135 Views Asked by At

I am unable to solve the following problem:

Let $$n \geq 2$$ $$p_{1} \geq p_{2} \geq ... \geq p_{n}$$ $$p_{i} = 2^{-k_{i}}$$ with $k_{i} \in \mathbb{N}$ and $\sum_{i=1}^{n}p_{i} = 1$.

$p_{i}$ is the probability that the character $c_{i}$ appears. We then execute the Huffman-algorithm. Show: The expected codelength of the resulting Huffman-Code is $$-\sum_{i=1}^{n}p_{i}\log{p_{i}}$$

How does one show that? In the first part of the task I showed that $p_{n-1} = p_{n}$.

This is what I have so far: I think the expected value of the codelength is defined as $E(C) = \sum_{i=1}^{n}p_{i}h(c_{i})$ where $h(c_{i})$ is the height of character $c_{i}$ in the Huffman-Tree.

From that I followed that I have to show that $E(C) = \sum_{i=1}^{n}p_{i}h(c_{i}) = \sum_{i=1}^{n}p_{i}k_{i}$, so I thought that I'd show that $h(c_{i}) = k_{i}$. I was told that this could be done via induction. But how does one show this?

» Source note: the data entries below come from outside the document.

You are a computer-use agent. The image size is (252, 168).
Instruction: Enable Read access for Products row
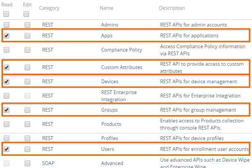pyautogui.click(x=6, y=124)
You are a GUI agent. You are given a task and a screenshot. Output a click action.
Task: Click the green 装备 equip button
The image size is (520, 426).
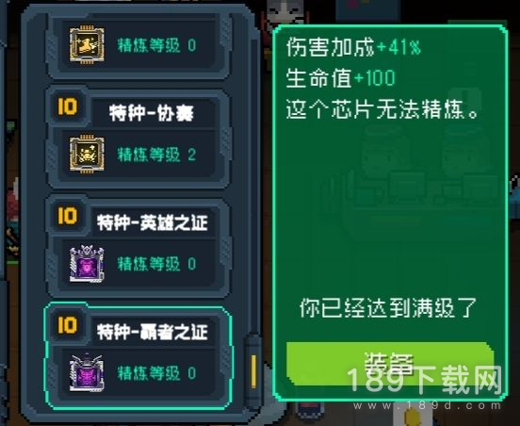tap(390, 363)
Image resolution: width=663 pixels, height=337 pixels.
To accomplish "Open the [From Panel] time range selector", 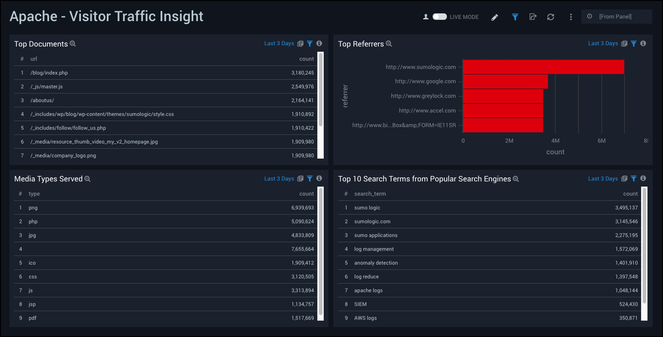I will (x=617, y=17).
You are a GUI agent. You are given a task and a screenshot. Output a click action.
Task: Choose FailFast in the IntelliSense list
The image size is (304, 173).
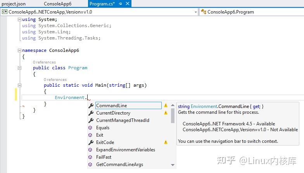[104, 157]
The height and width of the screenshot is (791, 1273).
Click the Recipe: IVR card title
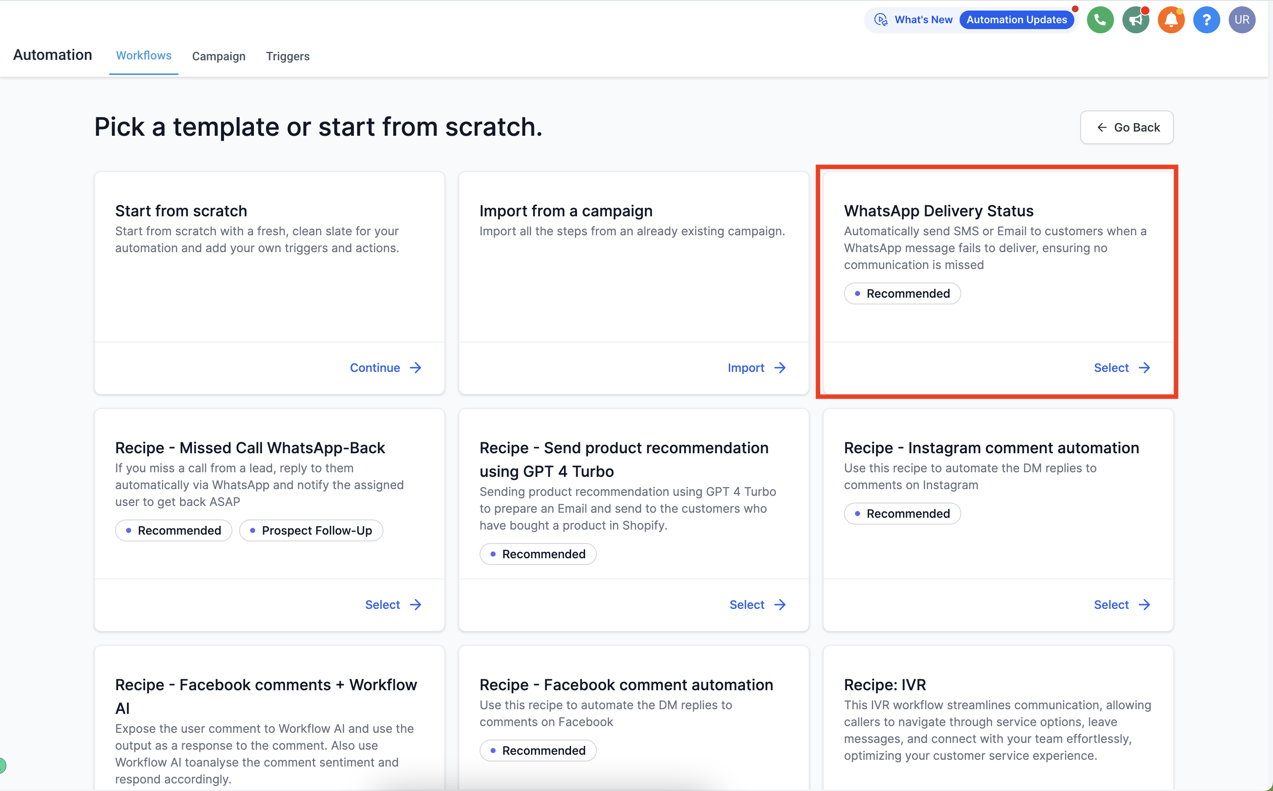tap(885, 685)
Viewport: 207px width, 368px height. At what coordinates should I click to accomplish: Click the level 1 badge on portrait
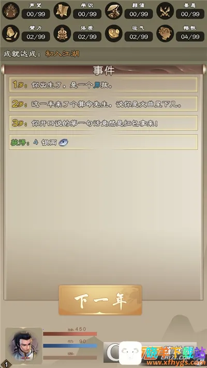[5, 364]
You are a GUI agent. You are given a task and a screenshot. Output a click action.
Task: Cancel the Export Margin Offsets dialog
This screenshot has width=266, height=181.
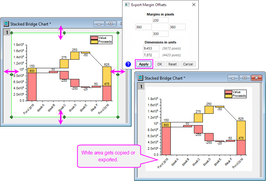click(188, 64)
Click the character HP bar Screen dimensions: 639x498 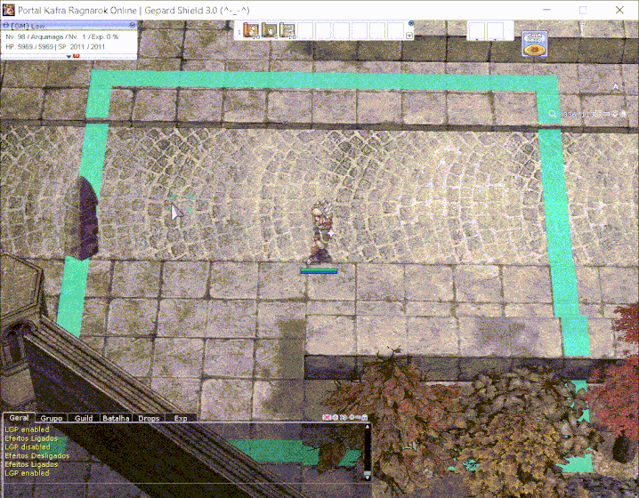coord(319,269)
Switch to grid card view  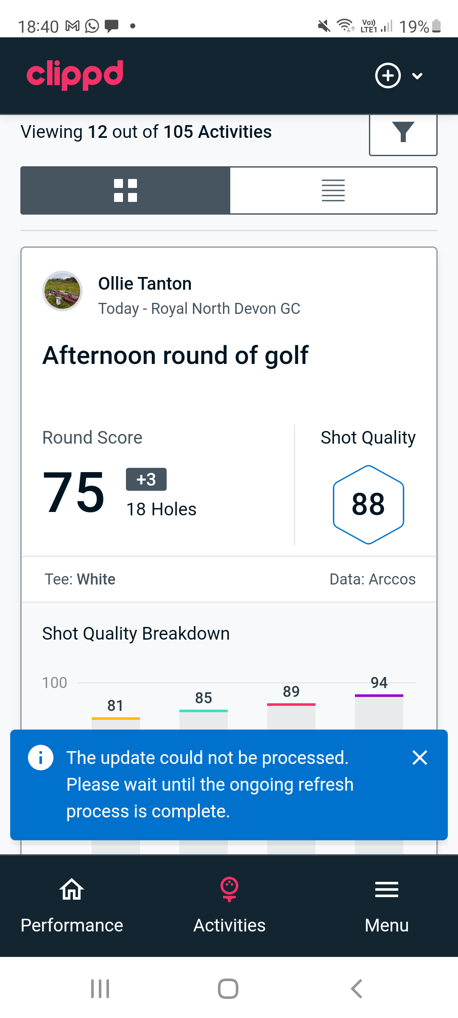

I'd greatly appreciate any help, tips, ideas or solutions/proofs. I hope that I made clear what the problem is, as I translated it from my native language into english. If there's something that is not understandable, please let me know. Thanks in advance and have a great day!

2

There are 2 best solutions below

0
On BEST ANSWER

HINT: The induction is on $n$. If $n=2$, the only possibility is that $k_1=k_2=1$: no other combination gives you $p_1+p_2=1$. You can easily verify that in that case $h(c_1)=h(c_2)=1$. For the induction step, assume the result for some $n\ge 2$, and prove it for $n+1$. Note that after you combine the the two least probable characters in the first step of the Huffman algorithm, you have in effect an alphabet of $n$ characters, one corresponding to the union of the two least probable characters, so you can apply the induction hypothesis.

0
On

You have the pieces you need. You will show by induction on the number of nodes that $h(c_i)=k_i$. The first step in constructing the Huffman tree $T$ will be to combine $c_{n-1}$ and $c_n$; since $p_{n-1}=p_n=2^{-k}$ the combined node has weight $2^{-(k-1)}$ -- in particular, $1$ over a power of two. So the induction hypothesis applies to the tree $T'$ with the combined node; in particular $h(c_i')=k_i'$ for the $T'$ code. All that remains is to show that when you now split that final node of $T'$ into $c_{n-1}$ and $c_{n}$ the probabilities and depths work out correctly.